On the exact opposite side of the spectrum we had The Sorcerer’s Apprentice. Panned by critics and hated by audiences, this Nicolas Cage/Jay Baruchel driven film bombed. Despite Bruckheimer’s backing of the film, it failed to find any fans and not even the nifty effects could save it from quickly departing theaters.
Seven days later we had the highly anticipated but ultimately disappointing Salt. You can check out our review here. Despite having Angelina Jolie in the lead role, the film failed to please critics. It brought in around $100 million and will probably spawn a sequel but the sheer silliness of it and the asinine plot twists really hurt the film.
Releasing alongside Salt was Valhalla Rising which boasted great cinematography but not much else. A couple other films hit cineplexes that week including Life During Wartime, Todd Solondz’s new film which was well reviewed but only received a LA/NY release, Countdown to Zero which like Life During Wartime only got a limited release and Ramona and Beezus which actually managed to sneak onto the top 10 in its first week.

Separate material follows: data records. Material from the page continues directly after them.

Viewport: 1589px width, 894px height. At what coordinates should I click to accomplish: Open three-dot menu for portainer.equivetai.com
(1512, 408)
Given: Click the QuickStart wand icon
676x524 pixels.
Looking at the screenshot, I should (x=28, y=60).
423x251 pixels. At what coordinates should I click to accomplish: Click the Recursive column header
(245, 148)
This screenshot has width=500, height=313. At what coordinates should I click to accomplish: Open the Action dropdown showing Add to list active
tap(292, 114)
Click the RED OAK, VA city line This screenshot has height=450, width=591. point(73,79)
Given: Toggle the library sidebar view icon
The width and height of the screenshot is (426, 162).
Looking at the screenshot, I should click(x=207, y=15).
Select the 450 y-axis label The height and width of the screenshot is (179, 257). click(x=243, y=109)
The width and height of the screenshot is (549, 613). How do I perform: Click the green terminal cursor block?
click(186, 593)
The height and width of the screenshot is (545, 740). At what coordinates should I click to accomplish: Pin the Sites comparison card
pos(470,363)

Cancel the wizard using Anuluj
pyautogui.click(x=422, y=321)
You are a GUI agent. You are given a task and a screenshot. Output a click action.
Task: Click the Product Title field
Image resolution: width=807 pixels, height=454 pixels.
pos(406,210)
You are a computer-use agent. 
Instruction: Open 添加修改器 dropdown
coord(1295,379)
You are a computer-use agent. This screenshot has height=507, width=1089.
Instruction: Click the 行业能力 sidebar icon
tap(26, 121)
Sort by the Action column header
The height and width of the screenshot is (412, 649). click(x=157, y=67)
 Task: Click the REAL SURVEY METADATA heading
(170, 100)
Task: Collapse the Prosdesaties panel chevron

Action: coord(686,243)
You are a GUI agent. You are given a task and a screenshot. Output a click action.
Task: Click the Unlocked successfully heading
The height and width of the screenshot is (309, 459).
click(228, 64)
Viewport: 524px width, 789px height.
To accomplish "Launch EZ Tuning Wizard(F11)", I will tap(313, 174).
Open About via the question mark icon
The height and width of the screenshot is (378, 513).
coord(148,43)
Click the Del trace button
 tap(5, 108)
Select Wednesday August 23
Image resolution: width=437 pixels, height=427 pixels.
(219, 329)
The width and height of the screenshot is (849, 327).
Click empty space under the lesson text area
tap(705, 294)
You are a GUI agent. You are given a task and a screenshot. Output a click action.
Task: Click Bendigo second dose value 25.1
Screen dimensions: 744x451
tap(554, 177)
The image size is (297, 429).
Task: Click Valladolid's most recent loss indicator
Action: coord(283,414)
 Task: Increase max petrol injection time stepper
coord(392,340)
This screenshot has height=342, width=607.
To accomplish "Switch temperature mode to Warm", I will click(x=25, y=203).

Ending off the month of July we had a few films making their way to theaters. First up was Get Low which despite its limited release, is already received a bit of Oscar Buzz. Cats and Dogs: The Revenge of Kitty Galore proved to us that films just shouldn’t have sequels and Charlie St. Cloud showed us that maybe Zac Efron should stick to the Disney channel. The biggest release at the end of July was Dinner For Schmucks.
Starring two very funny people, Steve Carrell and Paul Rudd, the film was a remake of the very well done French film The Dinner Game. I had high hopes for it but it was a huge letdown. There were a couple funny moments but the majority of it was simply too stupid and ridiculous and after a while I couldn’t even take it seriously. You can check out our review here.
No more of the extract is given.